(Pixel coordinate grounding data)
■ ■ ■ ■ ■ ■ ■

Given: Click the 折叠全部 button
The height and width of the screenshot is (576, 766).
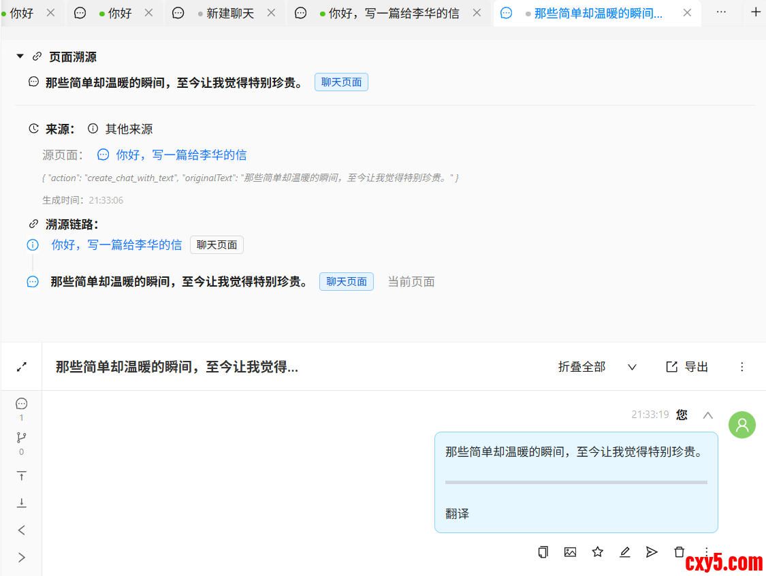Looking at the screenshot, I should pyautogui.click(x=581, y=367).
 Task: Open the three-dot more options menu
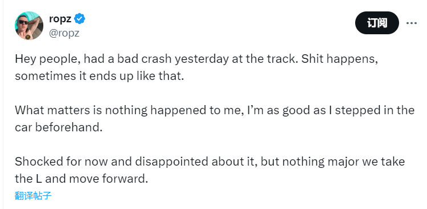412,23
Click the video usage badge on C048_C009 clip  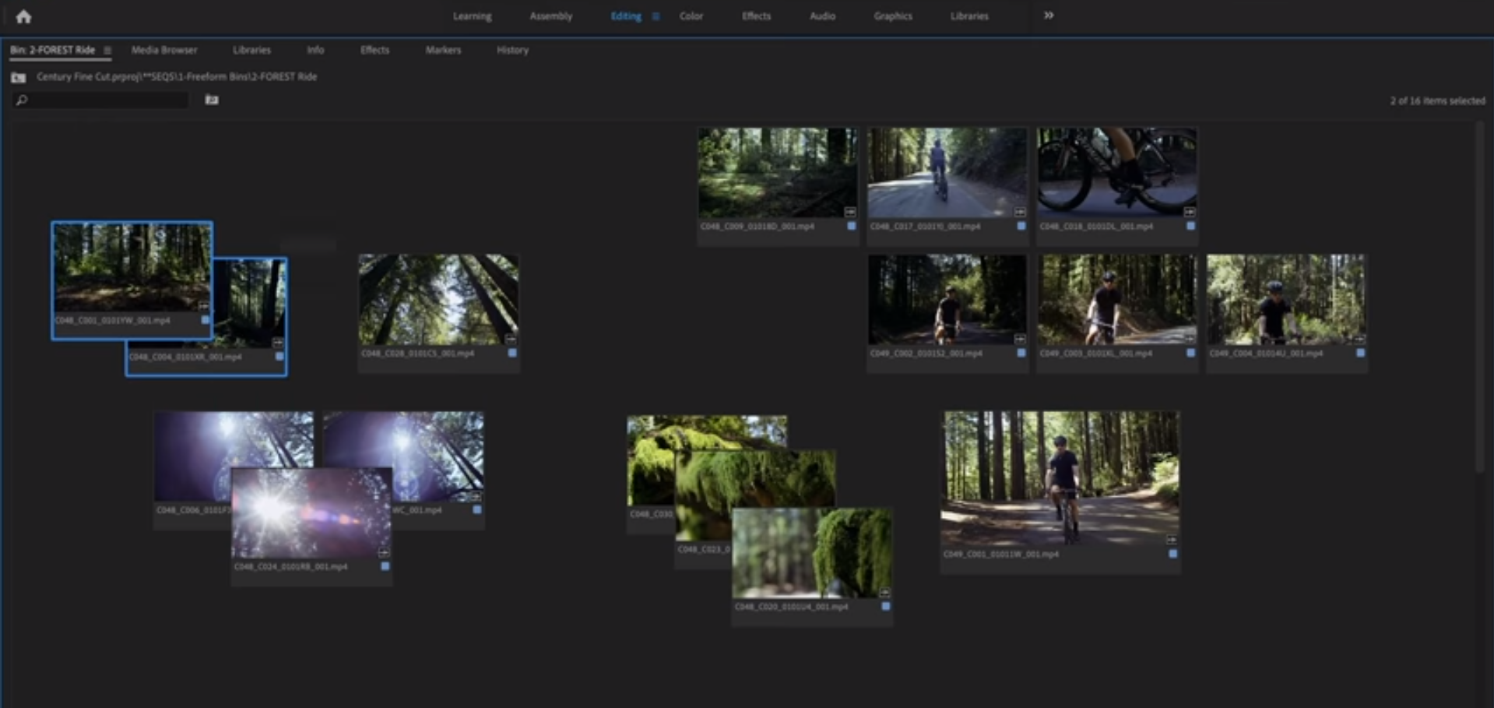(x=850, y=212)
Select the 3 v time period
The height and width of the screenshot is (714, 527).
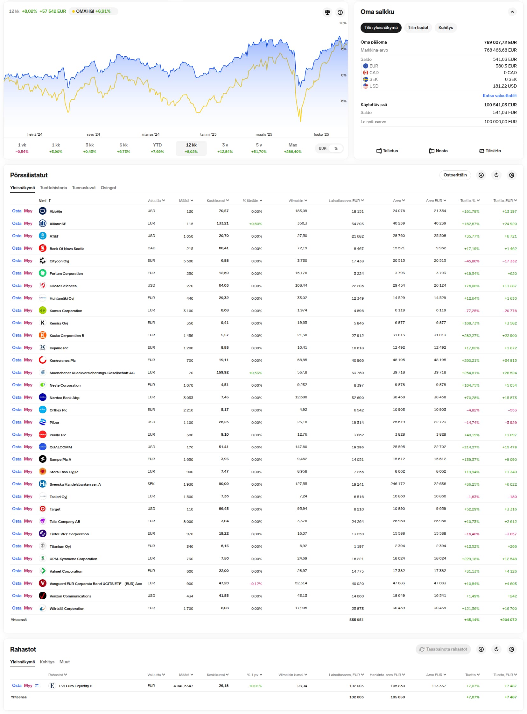(x=225, y=148)
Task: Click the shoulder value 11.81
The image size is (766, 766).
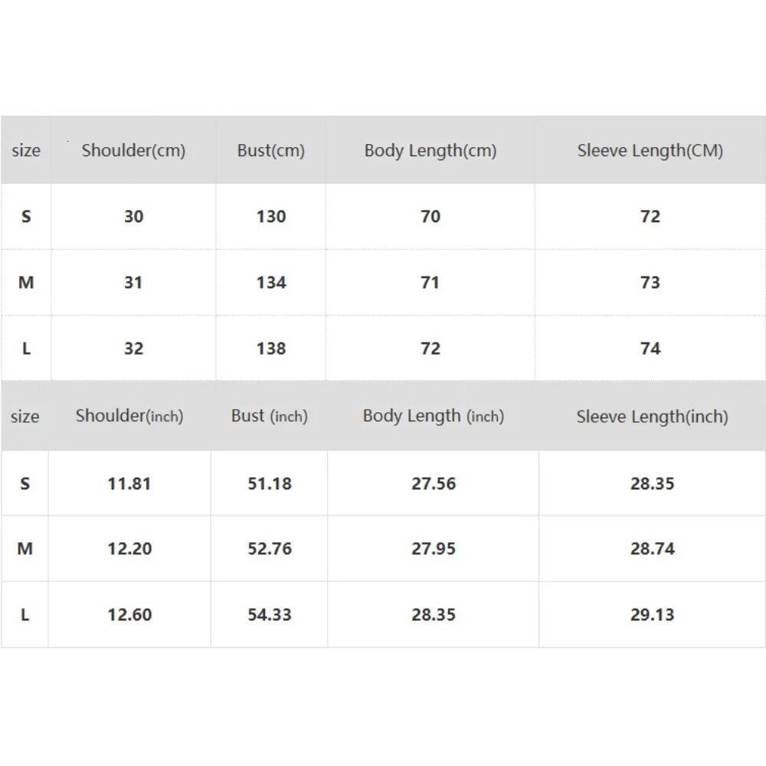Action: click(x=129, y=483)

■ ■ ■ ■ ■ ■ ■

# [Problem to solve]
From the line containing "Task: Click the shoulder value 11.81" to the last line of the records, inclusive, output the lines exactly as written and nothing else; leave out the pictures.

# [Solution to this problem]
Task: Click the shoulder value 11.81
The image size is (766, 766).
Action: click(x=129, y=483)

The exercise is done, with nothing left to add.